____ TEXT PROVIDED

WASHINGTON (AP) — EDITOR’S NOTE — On July 25, 1972, Jean Heller, a reporter on The Associated Press investigative team, then called the Special Assignment Team, broke news that rocked the nation. Based on documents leaked by Peter Buxtun, a whistleblower at the U.S. Public Health Service, the then 29-year-old journalist and the only woman on the team, reported that the federal government let hundreds of Black men in rural Alabama go untreated for syphilis for 40 years in order to study the impact of the disease on the human body. Most of the men were denied access to penicillin, even when it became widely available as a cure. A public outcry ensued, and nearly four months later, the “Tuskegee Study of Untreated Syphilis in the Negro Male” came to an end. The investigation would have far-reaching implications: The men in the study filed a lawsuit that resulted in a $10 million settlement, Congress passed laws governing how subjects in research studies were treated, and more than two decades later President Bill Clinton formally apologized for the study, calling it “shameful.”
Today, the effects of the study still linger — it is often blamed for the unwillingness of some African Americans to participate in medical research.
In observance of the 50th anniversary of Heller’s groundbreaking investigation, the AP is republishing the original report and a recent interview with her and others on how the story came together.
Behind the investigation: – How an AP reporter broke the Tuskegee syphilis story
For 40 years the U.S. Public Health Service has conducted a study in which human guinea pigs, denied proper medical treatment, have died of syphilis and its side effects.
The study was conducted to determine from autopsies what the disease does to the human body.
PHS officials responsible for initiating the experiment have long since retired. Current PHS officials, who say they have serious doubts about the morality of the study, also say that it is too late to treat syphilis in any of the study’s surviving participants.
But PHS doctors say they are rendering whatever other medical services they can now give to the survivors while the study of the disease’s effects continues.
The experiment, called the Tuskegee Study began in 1932 with about 600 black men mostly poor and uneducated, from Tuskegee, Ala., an area that had the highest syphilis rate in the nation at the time.
One-third of the group was free of syphilis; two-thirds showed evidence of the disease. In the syphilitic group, half were given the best treatment known at the time, but the other half, about 200 men, received no treatment at all for syphilis, PHS officials say.
As incentives to enter the program, the men were promised free transportation to and from hospitals, free hot lunches, free medicine for any disease other than syphilis and free burial after autopsies were performed.
The Tuskegee Study began 10 years before penicillin was discovered to be a cure for syphilis and 15 years before the drug became widely available. Yet, even after penicillin became common, and while its use probably could have helped or saved a number of the experiment subjects, the drug was denied them, Dr. J.D. Millar says.

________

§ ACTIVITIES:
1) Repeat the passage of the Tuskegee report from "The study was" to "at the time.".
2) What incentives does the Tuskegee report say the men were promised for entering the program?

____ STORED DATA

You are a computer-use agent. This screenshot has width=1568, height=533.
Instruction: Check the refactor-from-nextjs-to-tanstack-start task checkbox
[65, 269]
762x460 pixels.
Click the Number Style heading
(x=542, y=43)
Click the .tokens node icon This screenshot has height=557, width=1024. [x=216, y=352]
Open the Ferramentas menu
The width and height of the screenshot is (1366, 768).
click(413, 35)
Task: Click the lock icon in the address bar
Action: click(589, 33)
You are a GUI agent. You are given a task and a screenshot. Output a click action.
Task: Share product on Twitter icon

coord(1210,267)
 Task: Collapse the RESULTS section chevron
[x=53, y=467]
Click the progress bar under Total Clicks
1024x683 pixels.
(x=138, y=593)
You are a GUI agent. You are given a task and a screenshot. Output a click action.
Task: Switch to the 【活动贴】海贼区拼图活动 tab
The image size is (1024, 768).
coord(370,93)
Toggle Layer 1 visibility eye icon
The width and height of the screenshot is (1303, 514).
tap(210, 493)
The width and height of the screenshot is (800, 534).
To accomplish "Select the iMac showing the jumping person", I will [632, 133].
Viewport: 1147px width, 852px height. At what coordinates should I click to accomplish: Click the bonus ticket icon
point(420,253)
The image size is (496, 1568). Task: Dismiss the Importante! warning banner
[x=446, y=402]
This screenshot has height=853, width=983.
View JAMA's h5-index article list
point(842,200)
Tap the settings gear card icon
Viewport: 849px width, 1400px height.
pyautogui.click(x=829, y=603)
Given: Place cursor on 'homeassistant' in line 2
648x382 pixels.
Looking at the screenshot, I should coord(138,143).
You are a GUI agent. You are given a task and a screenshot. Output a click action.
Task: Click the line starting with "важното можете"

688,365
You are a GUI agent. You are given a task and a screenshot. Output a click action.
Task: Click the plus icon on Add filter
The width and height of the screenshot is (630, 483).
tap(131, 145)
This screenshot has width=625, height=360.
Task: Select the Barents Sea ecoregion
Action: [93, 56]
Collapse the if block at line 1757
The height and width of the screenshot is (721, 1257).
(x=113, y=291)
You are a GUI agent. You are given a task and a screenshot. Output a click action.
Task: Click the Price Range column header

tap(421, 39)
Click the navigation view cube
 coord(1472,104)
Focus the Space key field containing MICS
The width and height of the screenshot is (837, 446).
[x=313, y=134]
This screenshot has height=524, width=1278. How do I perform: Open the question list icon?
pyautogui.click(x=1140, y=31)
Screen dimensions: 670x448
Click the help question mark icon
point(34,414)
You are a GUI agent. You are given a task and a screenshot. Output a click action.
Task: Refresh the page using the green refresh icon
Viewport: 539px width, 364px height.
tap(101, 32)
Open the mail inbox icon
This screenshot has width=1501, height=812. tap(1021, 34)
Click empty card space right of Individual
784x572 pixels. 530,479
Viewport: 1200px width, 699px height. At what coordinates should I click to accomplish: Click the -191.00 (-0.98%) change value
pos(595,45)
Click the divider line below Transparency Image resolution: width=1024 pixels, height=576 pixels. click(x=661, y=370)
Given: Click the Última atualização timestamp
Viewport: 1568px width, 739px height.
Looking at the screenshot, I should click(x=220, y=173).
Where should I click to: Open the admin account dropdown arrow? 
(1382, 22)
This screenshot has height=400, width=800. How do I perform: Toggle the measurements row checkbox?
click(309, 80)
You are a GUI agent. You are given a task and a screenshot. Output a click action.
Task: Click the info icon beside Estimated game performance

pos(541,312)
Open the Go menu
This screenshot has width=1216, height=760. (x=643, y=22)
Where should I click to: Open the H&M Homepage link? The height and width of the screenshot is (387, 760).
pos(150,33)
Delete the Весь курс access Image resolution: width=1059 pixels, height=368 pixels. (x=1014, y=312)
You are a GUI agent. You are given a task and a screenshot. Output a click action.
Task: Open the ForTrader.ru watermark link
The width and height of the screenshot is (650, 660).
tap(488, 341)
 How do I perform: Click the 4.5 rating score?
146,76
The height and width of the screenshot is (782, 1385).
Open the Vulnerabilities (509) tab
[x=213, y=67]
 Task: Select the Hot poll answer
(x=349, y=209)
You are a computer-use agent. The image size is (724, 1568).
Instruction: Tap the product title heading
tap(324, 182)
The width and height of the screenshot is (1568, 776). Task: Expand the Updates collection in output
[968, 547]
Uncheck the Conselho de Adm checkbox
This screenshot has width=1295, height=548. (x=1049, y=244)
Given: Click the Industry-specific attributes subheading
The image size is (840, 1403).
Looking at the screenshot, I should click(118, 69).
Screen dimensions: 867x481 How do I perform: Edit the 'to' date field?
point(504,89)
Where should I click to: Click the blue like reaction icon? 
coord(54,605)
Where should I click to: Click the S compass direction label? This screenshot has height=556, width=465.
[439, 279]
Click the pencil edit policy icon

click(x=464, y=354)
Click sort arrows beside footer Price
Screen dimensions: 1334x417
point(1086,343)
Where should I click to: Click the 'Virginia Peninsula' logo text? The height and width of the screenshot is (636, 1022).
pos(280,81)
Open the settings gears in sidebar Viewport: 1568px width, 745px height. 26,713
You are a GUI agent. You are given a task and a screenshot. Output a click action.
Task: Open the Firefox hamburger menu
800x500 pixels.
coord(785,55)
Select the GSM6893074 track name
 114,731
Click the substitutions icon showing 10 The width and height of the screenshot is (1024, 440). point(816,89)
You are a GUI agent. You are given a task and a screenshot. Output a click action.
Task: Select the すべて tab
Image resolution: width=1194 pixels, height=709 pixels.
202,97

________

§ SOLUTIONS FOR EACH TASK:
1)
The study was conducted to determine from autopsies what the disease does to the human body.
PHS officials responsible for initiating the experiment have long since retired. Current PHS officials, who say they have serious doubts about the morality of the study, also say that it is too late to treat syphilis in any of the study’s surviving participants.
But PHS doctors say they are rendering whatever other medical services they can now give to the survivors while the study of the disease’s effects continues.
The experiment, called the Tuskegee Study began in 1932 with about 600 black men mostly poor and uneducated, from Tuskegee, Ala., an area that had the highest syphilis rate in the nation at the time.

2) They were promised free transportation to and from hospitals, free hot lunches, free medicine for any disease other than syphilis, and free burial after autopsies were performed.